19.6.7 APS and Other Autoimmune Rheumatic Diseases

Although aPL antibodies have been studied most extensively in association with SLE , they have also been reported in patients with other autoimmune disorders [4]. One report described a high frequency of aPL of up to 28 % in patients with rheumatoid arthritis (RA), while lower values close to the general population prevalence were found in other autoimmune diseases [34].

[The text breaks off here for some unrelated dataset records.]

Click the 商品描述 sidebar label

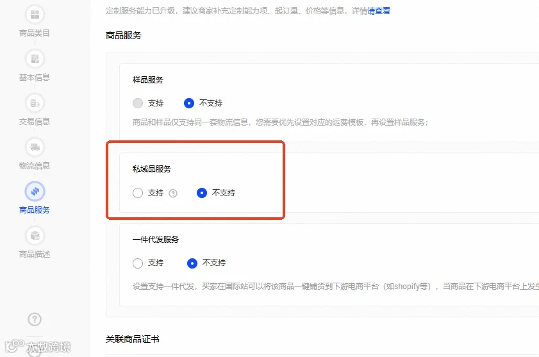(x=35, y=254)
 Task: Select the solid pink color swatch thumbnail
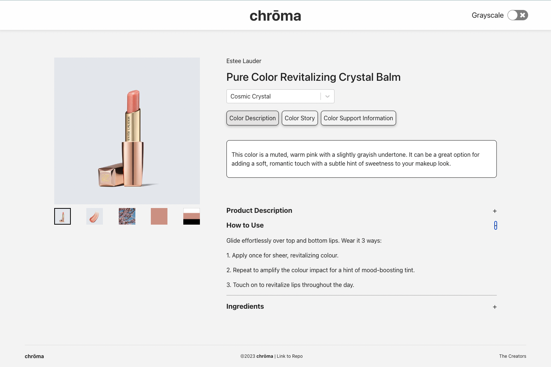[159, 216]
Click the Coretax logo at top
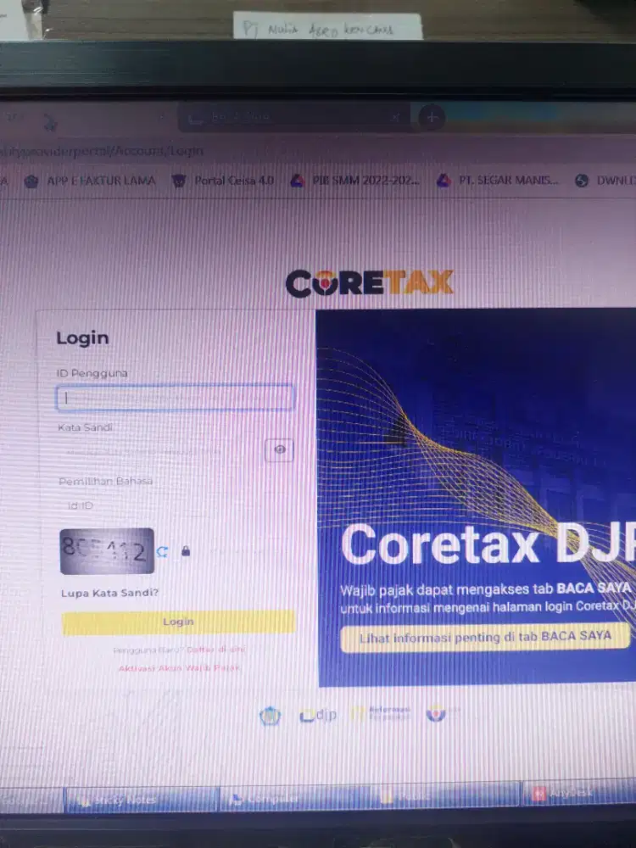Image resolution: width=636 pixels, height=848 pixels. click(x=370, y=283)
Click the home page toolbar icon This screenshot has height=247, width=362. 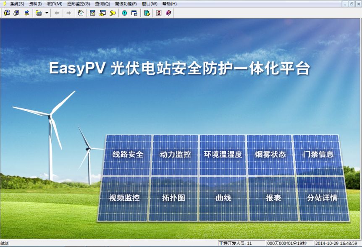(81, 13)
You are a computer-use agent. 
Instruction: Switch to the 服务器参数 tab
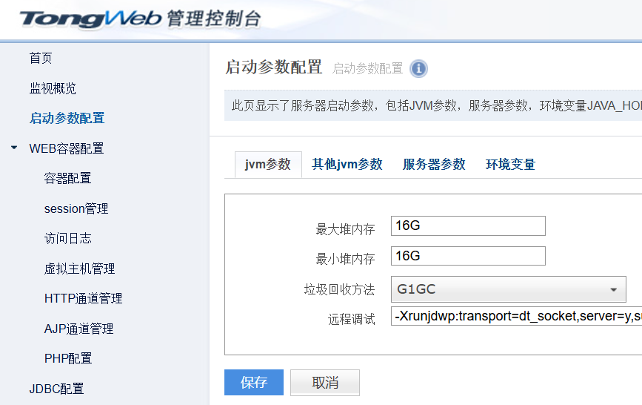(434, 165)
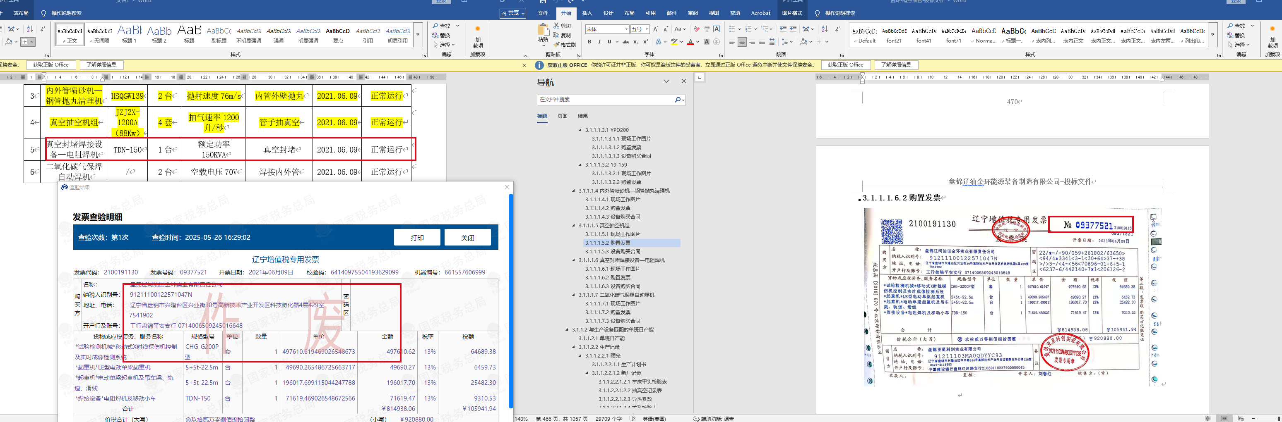Image resolution: width=1282 pixels, height=422 pixels.
Task: Click the Cut (剪切) scissors icon
Action: [556, 26]
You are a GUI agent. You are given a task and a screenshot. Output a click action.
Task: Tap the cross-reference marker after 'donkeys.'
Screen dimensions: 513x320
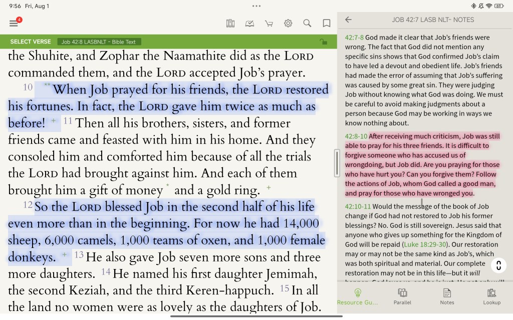pyautogui.click(x=64, y=255)
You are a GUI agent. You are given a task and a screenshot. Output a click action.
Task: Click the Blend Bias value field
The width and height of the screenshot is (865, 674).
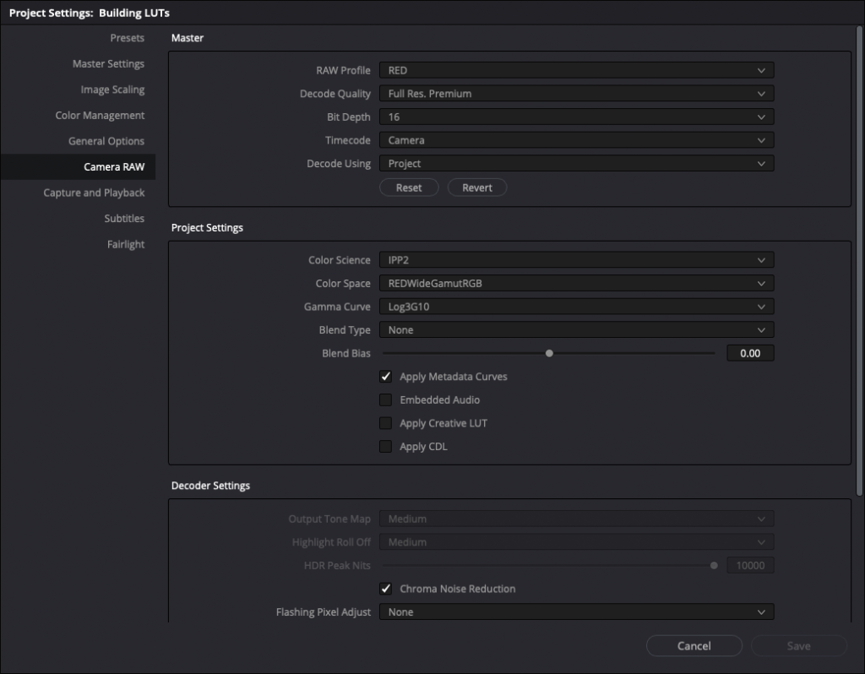(x=749, y=354)
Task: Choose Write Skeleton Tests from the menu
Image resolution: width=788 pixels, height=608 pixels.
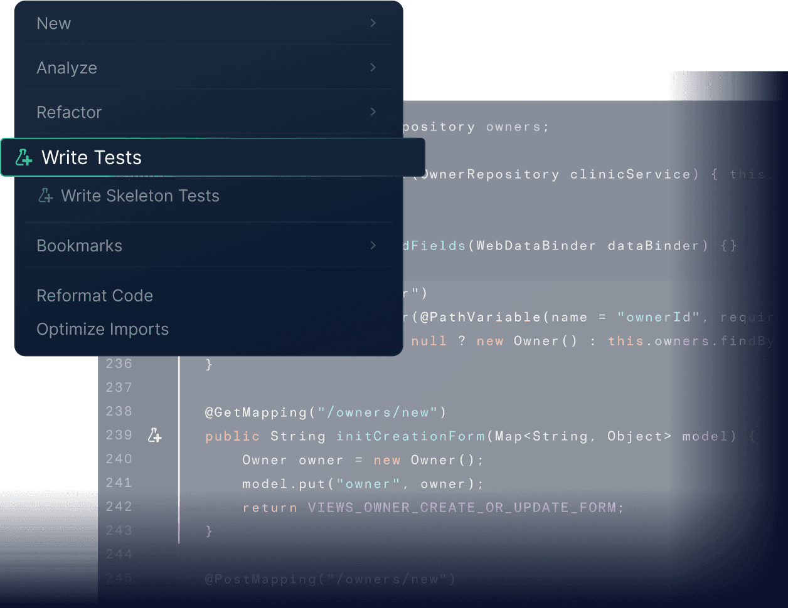Action: tap(140, 196)
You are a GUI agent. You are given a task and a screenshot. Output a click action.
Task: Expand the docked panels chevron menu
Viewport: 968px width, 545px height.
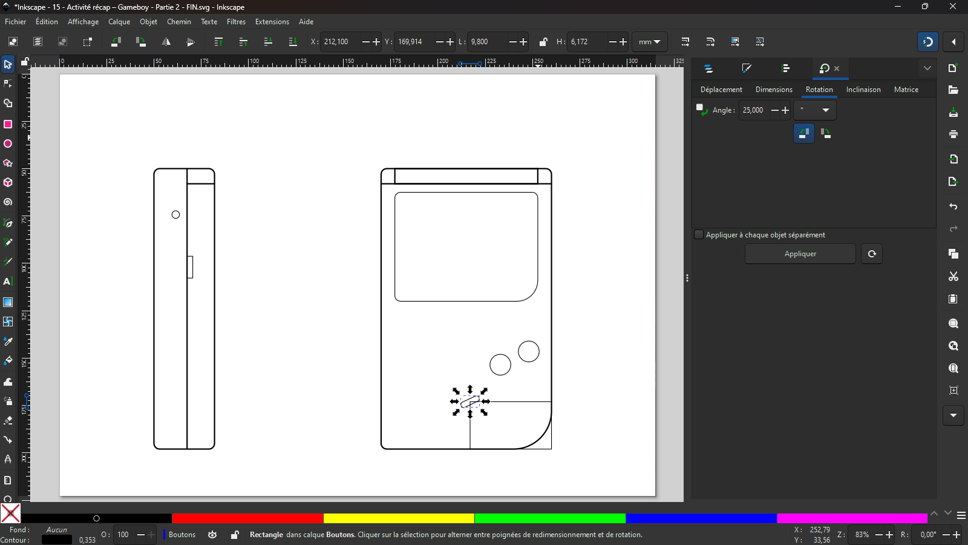(x=927, y=68)
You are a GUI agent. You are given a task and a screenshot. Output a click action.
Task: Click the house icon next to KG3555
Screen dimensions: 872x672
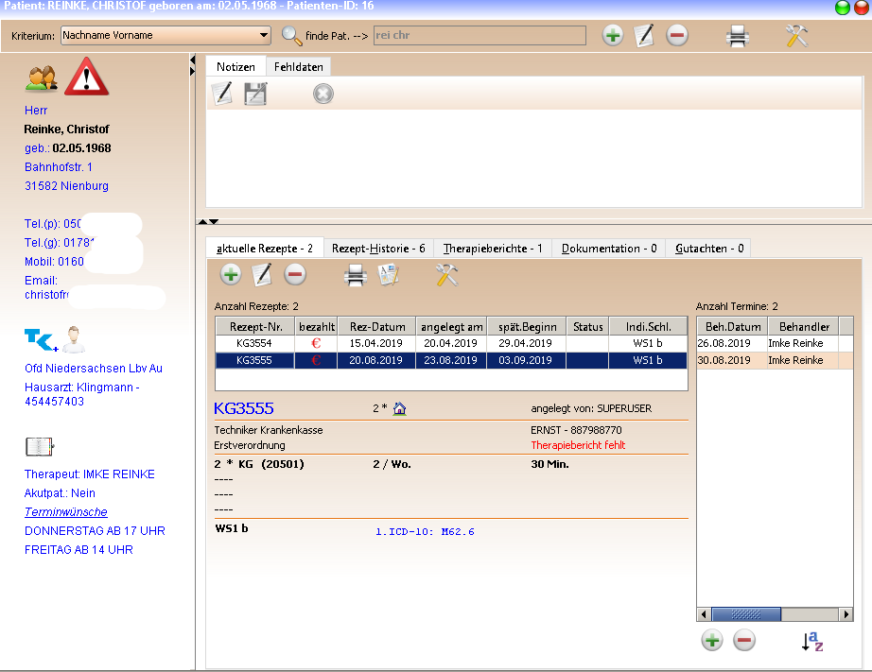tap(399, 409)
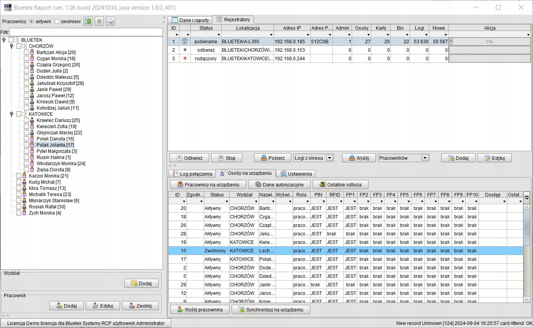Click the 5% progress bar in Akcja column
Image resolution: width=533 pixels, height=328 pixels.
tap(489, 42)
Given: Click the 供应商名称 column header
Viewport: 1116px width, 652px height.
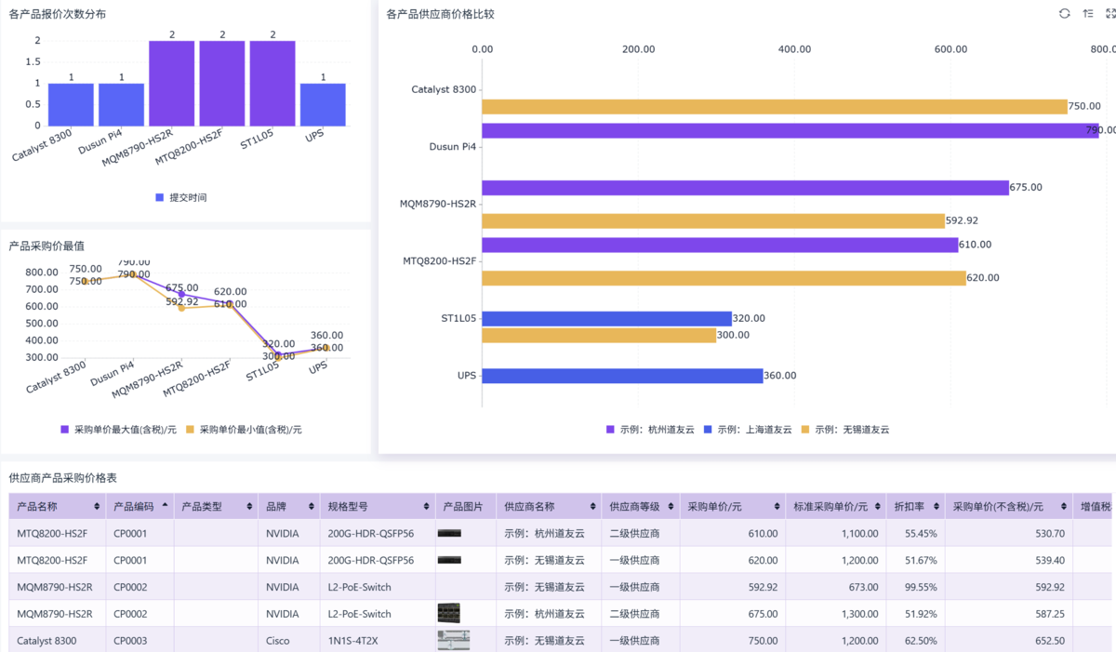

A prospective study of patients with different autoimmune rheumatic diseases was performed by Merkel and colleagues in 1996. The investigators found different prevalences of either IgG or IgM aCL among each of these groups: SLE 15.76 %, RA 15.7 %, systemic sclerosis (SSc) 6.7 %, polymyositis/dermatomyositis (PM/DM) 8.3 %, early undifferentiated connective tissue diseases (EUCTD) 9.1 %, Sjögren’s syndrome (SS) 6.8 %, ANCA-related renal vasculitis 3.8 %, and blood bank controls 4 %. In this study the prevalence of aCL was significantly higher in patients with RA or SLE compared with controls, whereas the prevalence in the other diseases was comparable with that of the healthy controls [74]. Other studies investigated the prevalence of aCL in SLE, RA, and SSc with higher ranges of results (4–49 %, 12–39 %, and 0–41 %, respectively) [8]. However, the presence of aPL did not correlate with consistent clinical manifestations so the clinical importance and specificity of these antibodies has yet to be determined.

Sanna et al. in 2005 confirmed that aCL IgG and/or IgM were more frequently found in patients with SSc than in controls, whereas the prevalence of anti-β2GPI did not differ between the two groups. In the same paper, the authors also showed a slight association of anti-phosphatidylserine-prothrombin complex antibodies (anti-PS/PT) with vascular complications in patients with SSc [75].

Increased prevalence of anti-β2GPI antibodies (up to 42 %) was also detected in children suffering from atopic dermatitis with no APS clinical manifestations. Authors suggested that a repeated exposure to nutritional β2GPI as the consequence of the abnormal intestinal permeability may be responsible for the induction of autoantibodies cross-reacting with self and exogenous molecule in susceptible children [42].